I was going to write a long-winded post, but I'll boil it down here:
I'm trying to emulate the graphical old-school style of the NES via XNA. However, my FPS is SLOW, trying to modify 65K pixels per frame. If I just loop through all 65K pixels and set them to so开发者_如何学JAVAme arbitrary color, I get 64FPS. The code I made to look-up what colors should be placed where, I get 1FPS.
I think it is because of my object-orented code.
Right now, I have things divided into about six classes, with getters/setters. I'm guessing that I'm at least calling 360K getters per frame, which I think is a lot of overhead. Each class contains either/and-or 1D or 2D arrays containing custom enumerations, int, Color, or Vector2D, bytes.
What if I combined all of the classes into just one, and accessed the contents of each array directly? The code would look a mess, and ditch the concepts of object-oriented coding, but the speed might be much faster.
I'm also not concerned about access violations, as any attempts to get/set the data in the arrays will done in blocks. E.g., all writing to arrays will take place before any data is accessed from them.
As for casting, I stated that I'm using custom enumerations, int, Color, and Vector2D, bytes. Which data types are fastest to use and access in the .net Framework, XNA, XBox, C#? I think that constant casting might be a cause of slowdown here.

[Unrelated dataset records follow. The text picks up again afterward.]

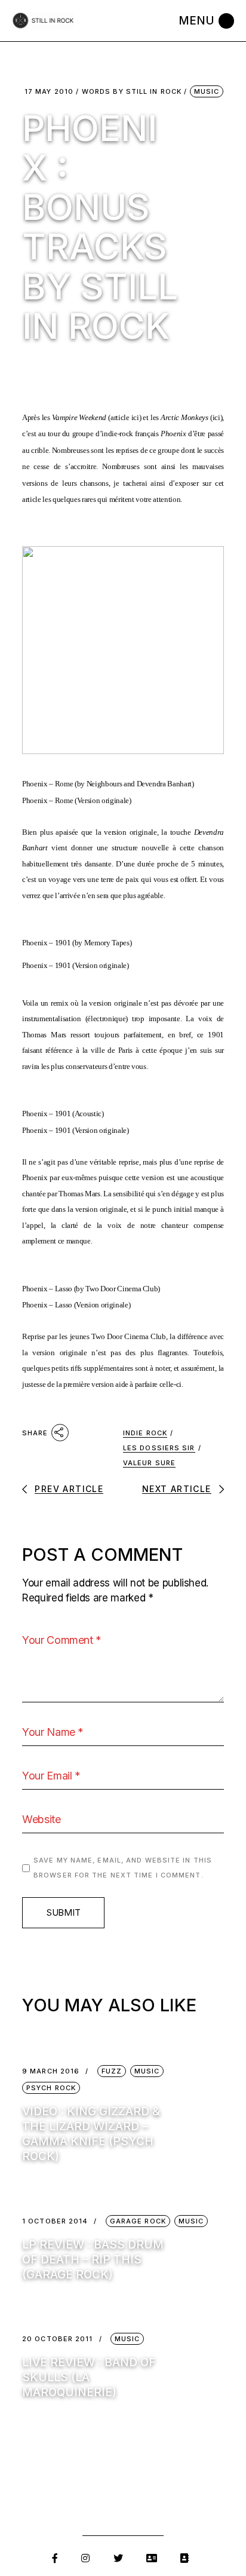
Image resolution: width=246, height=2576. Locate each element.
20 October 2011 (57, 2339)
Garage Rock (138, 2221)
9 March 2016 (50, 2071)
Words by (132, 91)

Also, instead of using math to figure out which indexes data should be placed in, I've used precomputed lookup tables so I don't have to use constant multiplication, addition, subtraction, division per frame. :)
There's a terrific presentation from GDC 2008 that is worth reading if you are an XNA developer. It's called Understanding XNA Framework Performance.
For your current architecture - you haven't really described it well enough to give a definite answer - you probably are doing too much unnecessary "stuff" in a tight loop. If I had to guess, I'd suggest that your current method is thrashing the cache - you need to fix your data layout.
In the ideal case you should have a nice big array of small-as-possible value types (structs not classes), and a heavily inlined loop that shoves data into it linearly.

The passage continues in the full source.